**Given information**

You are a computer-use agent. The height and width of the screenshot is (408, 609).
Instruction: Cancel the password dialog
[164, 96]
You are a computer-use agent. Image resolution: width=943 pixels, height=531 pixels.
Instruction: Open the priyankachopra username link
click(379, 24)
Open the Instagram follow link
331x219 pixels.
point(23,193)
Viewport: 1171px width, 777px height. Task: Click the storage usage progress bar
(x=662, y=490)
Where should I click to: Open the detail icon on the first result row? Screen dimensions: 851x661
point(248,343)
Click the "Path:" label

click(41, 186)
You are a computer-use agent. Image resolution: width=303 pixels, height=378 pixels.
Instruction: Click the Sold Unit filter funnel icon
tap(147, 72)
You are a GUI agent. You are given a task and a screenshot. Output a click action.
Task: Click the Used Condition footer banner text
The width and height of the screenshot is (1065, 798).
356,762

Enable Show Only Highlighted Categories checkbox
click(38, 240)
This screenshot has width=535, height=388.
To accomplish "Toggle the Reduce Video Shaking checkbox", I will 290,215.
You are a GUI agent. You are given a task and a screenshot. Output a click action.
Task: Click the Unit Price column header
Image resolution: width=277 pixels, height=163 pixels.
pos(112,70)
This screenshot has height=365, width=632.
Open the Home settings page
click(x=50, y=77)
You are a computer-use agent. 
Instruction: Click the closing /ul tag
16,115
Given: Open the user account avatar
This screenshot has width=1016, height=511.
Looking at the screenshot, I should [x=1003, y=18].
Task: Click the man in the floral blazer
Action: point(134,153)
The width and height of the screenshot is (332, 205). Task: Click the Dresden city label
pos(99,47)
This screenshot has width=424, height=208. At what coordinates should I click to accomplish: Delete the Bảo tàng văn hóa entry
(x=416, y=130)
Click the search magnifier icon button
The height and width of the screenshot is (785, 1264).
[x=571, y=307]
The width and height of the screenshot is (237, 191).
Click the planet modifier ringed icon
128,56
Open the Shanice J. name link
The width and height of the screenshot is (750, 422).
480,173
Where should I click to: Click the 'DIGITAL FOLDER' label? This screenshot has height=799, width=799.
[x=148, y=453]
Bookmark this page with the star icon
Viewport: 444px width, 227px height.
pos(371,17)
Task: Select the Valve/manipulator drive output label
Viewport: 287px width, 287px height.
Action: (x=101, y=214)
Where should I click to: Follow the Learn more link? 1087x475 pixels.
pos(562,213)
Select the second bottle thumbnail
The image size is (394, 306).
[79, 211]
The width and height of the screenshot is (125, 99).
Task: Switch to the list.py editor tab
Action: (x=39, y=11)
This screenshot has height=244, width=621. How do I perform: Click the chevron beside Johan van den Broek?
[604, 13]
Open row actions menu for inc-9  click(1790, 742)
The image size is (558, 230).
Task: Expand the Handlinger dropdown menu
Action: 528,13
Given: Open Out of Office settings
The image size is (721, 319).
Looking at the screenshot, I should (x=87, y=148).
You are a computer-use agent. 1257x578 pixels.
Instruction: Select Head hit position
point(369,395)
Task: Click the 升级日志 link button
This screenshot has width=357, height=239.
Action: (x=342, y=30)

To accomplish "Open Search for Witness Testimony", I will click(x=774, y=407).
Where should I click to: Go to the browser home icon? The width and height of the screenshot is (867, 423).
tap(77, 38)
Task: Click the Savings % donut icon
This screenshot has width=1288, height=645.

**Task**
Reproduce, please, every line of the records above without alteration.

**Written solution**
You are a computer-use agent. The height and width of the screenshot is (408, 609).
Instruction: Cancel the password dialog
[164, 96]
You are a computer-use agent. Image resolution: width=943 pixels, height=531 pixels.
Instruction: Open the priyankachopra username link
click(379, 24)
Open the Instagram follow link
331x219 pixels.
point(23,193)
Viewport: 1171px width, 777px height. Task: Click the storage usage progress bar
(x=662, y=490)
Where should I click to: Open the detail icon on the first result row? Screen dimensions: 851x661
point(248,343)
Click the "Path:" label

click(41, 186)
You are a computer-use agent. Image resolution: width=303 pixels, height=378 pixels.
Instruction: Click the Sold Unit filter funnel icon
tap(147, 72)
You are a GUI agent. You are given a task and a screenshot. Output a click action.
Task: Click the Used Condition footer banner text
The width and height of the screenshot is (1065, 798).
356,762

Enable Show Only Highlighted Categories checkbox
click(38, 240)
This screenshot has width=535, height=388.
To accomplish "Toggle the Reduce Video Shaking checkbox", I will 290,215.
You are a GUI agent. You are given a task and a screenshot. Output a click action.
Task: Click the Unit Price column header
Image resolution: width=277 pixels, height=163 pixels.
pos(112,70)
This screenshot has height=365, width=632.
Open the Home settings page
click(x=50, y=77)
You are a computer-use agent. 
Instruction: Click the closing /ul tag
16,115
Given: Open the user account avatar
This screenshot has width=1016, height=511.
Looking at the screenshot, I should [x=1003, y=18].
Task: Click the man in the floral blazer
Action: point(134,153)
The width and height of the screenshot is (332, 205). Task: Click the Dresden city label
pos(99,47)
This screenshot has width=424, height=208. At what coordinates should I click to accomplish: Delete the Bảo tàng văn hóa entry
(x=416, y=130)
Click the search magnifier icon button
The height and width of the screenshot is (785, 1264).
[x=571, y=307]
The width and height of the screenshot is (237, 191).
Click the planet modifier ringed icon
128,56
Open the Shanice J. name link
The width and height of the screenshot is (750, 422).
480,173
Where should I click to: Click the 'DIGITAL FOLDER' label? This screenshot has height=799, width=799.
[x=148, y=453]
Bookmark this page with the star icon
Viewport: 444px width, 227px height.
pos(371,17)
Task: Select the Valve/manipulator drive output label
Viewport: 287px width, 287px height.
Action: (x=101, y=214)
Where should I click to: Follow the Learn more link? 1087x475 pixels.
pos(562,213)
Select the second bottle thumbnail
The image size is (394, 306).
[79, 211]
The width and height of the screenshot is (125, 99).
Task: Switch to the list.py editor tab
Action: (x=39, y=11)
This screenshot has height=244, width=621. How do I perform: Click the chevron beside Johan van den Broek?
[604, 13]
Open row actions menu for inc-9  click(1790, 742)
The image size is (558, 230).
Task: Expand the Handlinger dropdown menu
Action: 528,13
Given: Open Out of Office settings
The image size is (721, 319).
Looking at the screenshot, I should (x=87, y=148).
You are a computer-use agent. 1257x578 pixels.
Instruction: Select Head hit position
point(369,395)
Task: Click the 升级日志 link button
This screenshot has width=357, height=239.
Action: (x=342, y=30)

To accomplish "Open Search for Witness Testimony", I will click(x=774, y=407).
Where should I click to: Go to the browser home icon? The width and height of the screenshot is (867, 423).
tap(77, 38)
Task: Click the Savings % donut icon
This screenshot has width=1288, height=645.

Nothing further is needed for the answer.